NHIMG editorial — based on content published by Passbolt: Passbolt enters the CSPN certification process

Questions worth separating out

Q: How should security teams evaluate certification claims for credential management tools?

A: Treat certification as one evidence source, not as a buying decision by itself.

Q: Why does independent evaluation matter for NHI and secret management platforms?

A: Because these platforms sit inside the trust path for service accounts, shared credentials, and operational access.

Q: What should organisations look for beyond a security certification badge?

A: Look for the evaluated scope, the documented assumptions, the residual risks, and whether your use case matches the certified operating model.

Practitioner guidance

  • Map certification scope to your actual use case Confirm whether the evaluated product scope covers the deployment model, secret types, and administration patterns you plan to use.
  • Demand the assumptions behind the assurance claim Ask vendors to state which threat scenarios, installation patterns, and operational constraints were in scope for the assessment.
  • Treat documentation quality as a security control Review installation guidance, administrative procedures, and cryptographic documentation as part of procurement.

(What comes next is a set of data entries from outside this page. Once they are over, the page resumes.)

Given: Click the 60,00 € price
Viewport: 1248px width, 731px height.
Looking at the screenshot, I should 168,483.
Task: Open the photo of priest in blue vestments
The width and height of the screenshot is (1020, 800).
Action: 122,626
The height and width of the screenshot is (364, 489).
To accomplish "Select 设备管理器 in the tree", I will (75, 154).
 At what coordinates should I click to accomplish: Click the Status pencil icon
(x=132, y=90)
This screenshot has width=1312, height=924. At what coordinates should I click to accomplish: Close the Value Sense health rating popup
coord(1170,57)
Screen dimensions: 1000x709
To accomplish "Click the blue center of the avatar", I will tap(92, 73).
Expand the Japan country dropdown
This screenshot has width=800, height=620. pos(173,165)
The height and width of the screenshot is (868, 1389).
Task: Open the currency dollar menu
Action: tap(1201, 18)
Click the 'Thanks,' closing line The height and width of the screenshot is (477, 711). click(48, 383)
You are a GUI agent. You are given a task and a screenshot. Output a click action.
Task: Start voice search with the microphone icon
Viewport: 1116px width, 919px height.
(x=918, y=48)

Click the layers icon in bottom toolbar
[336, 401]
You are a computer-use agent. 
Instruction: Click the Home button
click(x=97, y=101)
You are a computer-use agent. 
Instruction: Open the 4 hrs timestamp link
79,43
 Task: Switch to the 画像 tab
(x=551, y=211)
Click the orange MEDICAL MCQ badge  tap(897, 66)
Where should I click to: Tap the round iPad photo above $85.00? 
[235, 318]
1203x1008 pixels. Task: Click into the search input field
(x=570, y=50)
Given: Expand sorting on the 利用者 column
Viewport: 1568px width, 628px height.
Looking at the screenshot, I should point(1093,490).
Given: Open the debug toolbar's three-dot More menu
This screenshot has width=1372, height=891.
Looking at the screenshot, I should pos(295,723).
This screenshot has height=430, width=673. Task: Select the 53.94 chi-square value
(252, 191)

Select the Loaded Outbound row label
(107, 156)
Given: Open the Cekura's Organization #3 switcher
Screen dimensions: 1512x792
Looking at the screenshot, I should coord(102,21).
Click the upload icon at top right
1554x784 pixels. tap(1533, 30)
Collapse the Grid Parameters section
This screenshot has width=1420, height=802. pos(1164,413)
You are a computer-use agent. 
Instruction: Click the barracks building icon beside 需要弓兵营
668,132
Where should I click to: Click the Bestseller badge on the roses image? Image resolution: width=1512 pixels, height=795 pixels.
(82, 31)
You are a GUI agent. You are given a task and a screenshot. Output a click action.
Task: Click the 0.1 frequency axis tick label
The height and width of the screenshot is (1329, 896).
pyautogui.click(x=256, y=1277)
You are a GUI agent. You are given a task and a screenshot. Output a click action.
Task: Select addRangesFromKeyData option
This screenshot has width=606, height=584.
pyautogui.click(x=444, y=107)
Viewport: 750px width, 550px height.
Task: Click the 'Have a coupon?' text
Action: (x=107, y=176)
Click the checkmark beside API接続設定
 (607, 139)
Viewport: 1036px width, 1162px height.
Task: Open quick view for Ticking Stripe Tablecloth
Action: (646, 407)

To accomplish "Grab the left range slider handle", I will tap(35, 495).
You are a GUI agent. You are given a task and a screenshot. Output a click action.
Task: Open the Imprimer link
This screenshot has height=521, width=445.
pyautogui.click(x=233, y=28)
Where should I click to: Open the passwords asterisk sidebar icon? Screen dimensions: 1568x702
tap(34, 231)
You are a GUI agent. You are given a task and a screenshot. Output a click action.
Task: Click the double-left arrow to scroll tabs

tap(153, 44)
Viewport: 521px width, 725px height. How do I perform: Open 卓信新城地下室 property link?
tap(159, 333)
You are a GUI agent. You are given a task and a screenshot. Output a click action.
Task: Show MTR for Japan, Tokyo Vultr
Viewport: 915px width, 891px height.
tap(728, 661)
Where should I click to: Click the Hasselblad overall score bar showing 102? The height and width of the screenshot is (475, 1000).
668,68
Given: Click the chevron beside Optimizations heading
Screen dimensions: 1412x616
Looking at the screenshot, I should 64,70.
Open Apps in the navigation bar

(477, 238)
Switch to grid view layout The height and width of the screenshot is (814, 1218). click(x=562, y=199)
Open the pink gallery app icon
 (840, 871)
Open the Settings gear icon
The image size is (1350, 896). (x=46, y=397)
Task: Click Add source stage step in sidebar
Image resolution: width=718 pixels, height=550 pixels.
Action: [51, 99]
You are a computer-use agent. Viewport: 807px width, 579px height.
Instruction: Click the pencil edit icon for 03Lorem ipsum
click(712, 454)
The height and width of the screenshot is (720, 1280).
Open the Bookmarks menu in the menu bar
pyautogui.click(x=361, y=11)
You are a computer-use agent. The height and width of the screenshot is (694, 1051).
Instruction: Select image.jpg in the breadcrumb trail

What's in the full analysis

Passbolt's full article covers the operational detail this post intentionally leaves for the source:

  • The pre-evaluation work completed with Quarkslab and the document set required for ANSSI review.
  • The Security Target and the specific security guarantees Passbolt says the CSPN process will test.
  • The formal review path, including the evaluation laboratory’s role and ANSSI’s certification decision process.
  • The distinction Passbolt draws between certification, penetration testing, and overall product assurance.

👉 Read Passbolt’s update on its CSPN certification submission →

Passbolt’s CSPN process: what does it mean for credential governance?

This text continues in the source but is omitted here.